Le lieutenant se calma à l’instant en voyant à qui il avait affaire, et tout le monde revint au poste. Cinq minutes plus tard, le caporal arriva au rapport :

« Un Indien a franchi l’enceinte au numéro 8. La sentinelle a tiré et l’a manqué. »

Sur ces entrefaites, l’adjudant Peyton survint tête nue ; il avait entendu le coup de feu de la salle de bal, et accourait aux informations.

Il n’eut pas plus tôt su de quoi il retournait, que ses soupçons se portèrent sur un Indien bien connu au fort.

« Je parierais que c’est Tatouka qui a fait, le coup, dit-il. Le jour de l’arrivée du détachement, il a été fouetté jusqu’au sang par Hewitt, et il aura voulu se venger…

— Tant que nous n’aurons pas exterminé ces gredins-là jusqu’au dernier, fit observer le lieutenant Graham, nous n’aurons pas là paix.

— C’est facile à dire, mon cher Graham, répondit le capitaine Jim en riant.

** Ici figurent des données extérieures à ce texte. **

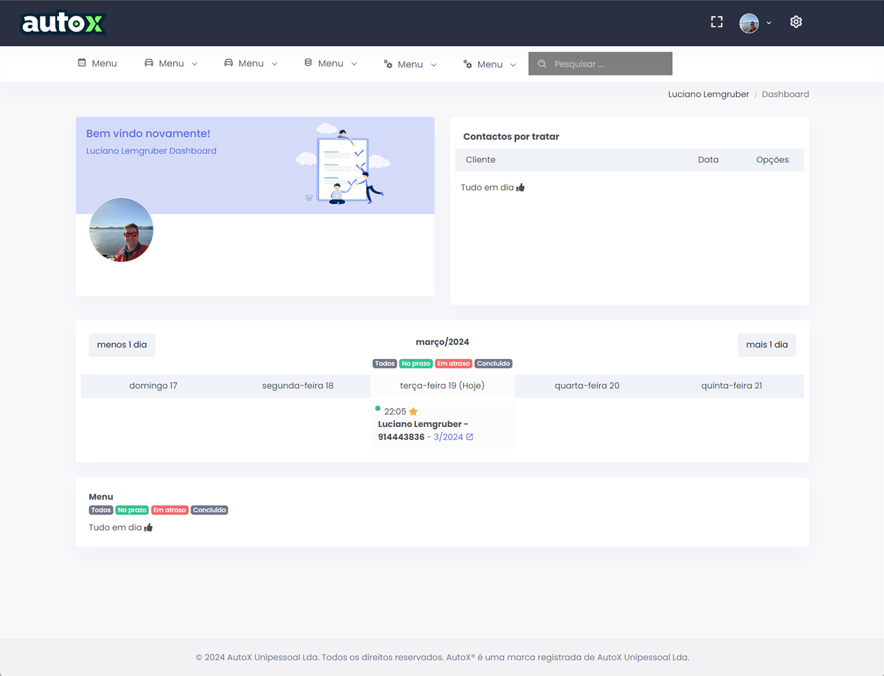Expand the last gear-icon Menu dropdown
The height and width of the screenshot is (676, 884).
click(490, 64)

Mais, comme nous ne pouvons guère cette nuit suivre la trace de Tatouka, le mieux sera, je pense, d’aller prendre des nouvelles de ce pauvre Hewitt… Il peut se vanter d’avoir eu de la chance que je me sois trouvé là pour l’avertir ! Sans moi, il recevait cette flèche dans les reins, au lieu de l’avoir dans le bras.

— Quelque chose me dit que l’automne ne finira pas sans qu’il y ait du grabuge, remarqua l’adjudant Peyton, et je serai fort étonné si ces gaillards-là ne nous donnent pas avant peu du fil à retordre. »

Tout en causant, les officiers étaient arrivés jusqu’au logis du jeune Hewitt, qu’ils trouvèrent entre les mains du docteur Slocum, et déjà pansé.

Ce n’était qu’une égratignure, s’il fallait en croire le digne Tartare, quoique la flèche eût bel et bien traversé le bras de part en part.


CHAPITRE VII
SUR LA PISTE

À travers la plaine sans bornes, parsemée de place en place de taches de chiendent desséché, le détachement de dragons commandé par Cornélius Van Dyck avance en bon ordre vers le nord-ouest.

Un peu en avant de la troupe, on peut remarquer trois guides indiens qui chevauchent à la distance d’environ un mille l’un de l’autre, et de temps à autre disparaissent dans une dépression du sol.

Le détachement est en train de suivre une trace bien connue, celle que le mat de hutte des Indiens en voyage laisse en traînant sur la poussière de la plaine.

Après cinq ou six heures de marche, on est arrivé à une espèce de vallée assez profondément encaissée entre deux murs de terres stratifiées. Ce sont toujours les mêmes alternatives de jaune et de rouge ; mais ici on peut reconnaître en outre de longues tranches horizontales du noir le plus foncé.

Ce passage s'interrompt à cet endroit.